200 g of a non-electrolye is dissolved in 1000 g of water. The boiling point of the solution is then measured to be 101.5 C. What is the molar mass?
(the Kb for water is 0.51 C/m)
I know deltaT = 0.51 C/m but where do I go from there?
To find the molar mass of the non-electrolyte, you can use the equation:
ΔT = K_b * m * i
Where:
ΔT is the change in boiling point, which is 101.5 °C - 100.0 °C = 1.5 °C
K_b is the boiling point elevation constant for water, which is 0.51 °C/m
m is the molality of the solution, which is the number of moles of solute per kilogram of solvent
i is the van't Hoff factor, which represents the number of particles the solute breaks into
In this case, since the solute is a non-electrolyte, it does not dissociate into ions when dissolved in water, so the van't Hoff factor (i) is equal to 1.
Given:
ΔT = 1.5 °C
K_b = 0.51 °C/m
To find the molality (m), you need to calculate the number of moles of the non-electrolyte.
First, use the formula:
m = n_solute / mass_solvent
Given:
mass_solute = 200 g
mass_solvent = 1000 g
Calculate the moles of the solute (n_solute):
n_solute = mass_solute / molar_mass
Now you have both the moles of the solute (n_solute) and the moles of the solvent (n_solvent = mass_solvent / molar_mass_water), so you can calculate the molality (m):
m = n_solute / (mass_solvent / molar_mass_water)

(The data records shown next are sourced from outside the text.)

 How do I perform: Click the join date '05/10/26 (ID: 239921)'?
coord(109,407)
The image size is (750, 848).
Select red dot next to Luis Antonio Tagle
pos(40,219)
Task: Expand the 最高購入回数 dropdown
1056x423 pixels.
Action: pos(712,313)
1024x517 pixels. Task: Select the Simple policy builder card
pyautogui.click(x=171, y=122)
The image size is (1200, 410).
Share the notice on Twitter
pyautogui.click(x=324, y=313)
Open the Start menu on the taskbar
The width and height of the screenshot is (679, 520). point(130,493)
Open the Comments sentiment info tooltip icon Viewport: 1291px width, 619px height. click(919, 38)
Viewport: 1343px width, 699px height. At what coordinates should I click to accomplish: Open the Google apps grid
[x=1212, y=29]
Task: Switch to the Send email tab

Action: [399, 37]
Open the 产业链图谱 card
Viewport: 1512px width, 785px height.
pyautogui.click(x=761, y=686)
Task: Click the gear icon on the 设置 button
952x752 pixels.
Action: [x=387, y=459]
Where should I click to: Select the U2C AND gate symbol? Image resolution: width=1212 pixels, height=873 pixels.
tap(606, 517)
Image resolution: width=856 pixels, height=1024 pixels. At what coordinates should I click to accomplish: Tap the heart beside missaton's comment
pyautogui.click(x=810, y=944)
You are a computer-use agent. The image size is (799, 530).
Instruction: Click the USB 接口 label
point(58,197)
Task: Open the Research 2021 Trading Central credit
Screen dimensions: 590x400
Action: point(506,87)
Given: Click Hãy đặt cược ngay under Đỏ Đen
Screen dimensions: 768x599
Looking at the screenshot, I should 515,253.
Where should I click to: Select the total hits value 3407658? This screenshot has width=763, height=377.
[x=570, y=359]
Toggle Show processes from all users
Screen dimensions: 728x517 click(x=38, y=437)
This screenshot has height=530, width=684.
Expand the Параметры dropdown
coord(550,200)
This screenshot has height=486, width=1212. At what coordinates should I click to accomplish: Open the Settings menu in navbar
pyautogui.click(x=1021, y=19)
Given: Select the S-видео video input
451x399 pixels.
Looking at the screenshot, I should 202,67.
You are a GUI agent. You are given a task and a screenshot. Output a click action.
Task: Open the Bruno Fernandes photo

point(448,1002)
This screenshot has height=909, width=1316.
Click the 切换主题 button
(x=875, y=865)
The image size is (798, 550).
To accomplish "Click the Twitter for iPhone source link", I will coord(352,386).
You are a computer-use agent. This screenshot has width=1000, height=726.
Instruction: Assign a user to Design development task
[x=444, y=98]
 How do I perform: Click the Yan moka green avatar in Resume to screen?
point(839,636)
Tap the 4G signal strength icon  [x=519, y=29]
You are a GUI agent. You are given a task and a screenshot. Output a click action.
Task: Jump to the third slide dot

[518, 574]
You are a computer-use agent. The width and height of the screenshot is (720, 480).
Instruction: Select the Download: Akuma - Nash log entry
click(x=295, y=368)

m = (mass_solute / molar_mass) / (mass_solvent / molar_mass_water)
From this equation, you can solve for the molar mass (molar_mass), given the values for mass_solute, mass_solvent, molar_mass_water, and the known molality (m).
molar_mass = (mass_solute * molar_mass_water * K_b) / (mass_solvent * ΔT)
Substituting the given values:
molar_mass = (200 g * 18 g/mol * 0.51 °C/m) / (1000 g * 1.5 °C)
Simplifying:
molar_mass ≈ 12.24 g/mol
Therefore, the molar mass of the non-electrolyte is approximately 12.24 g/mol.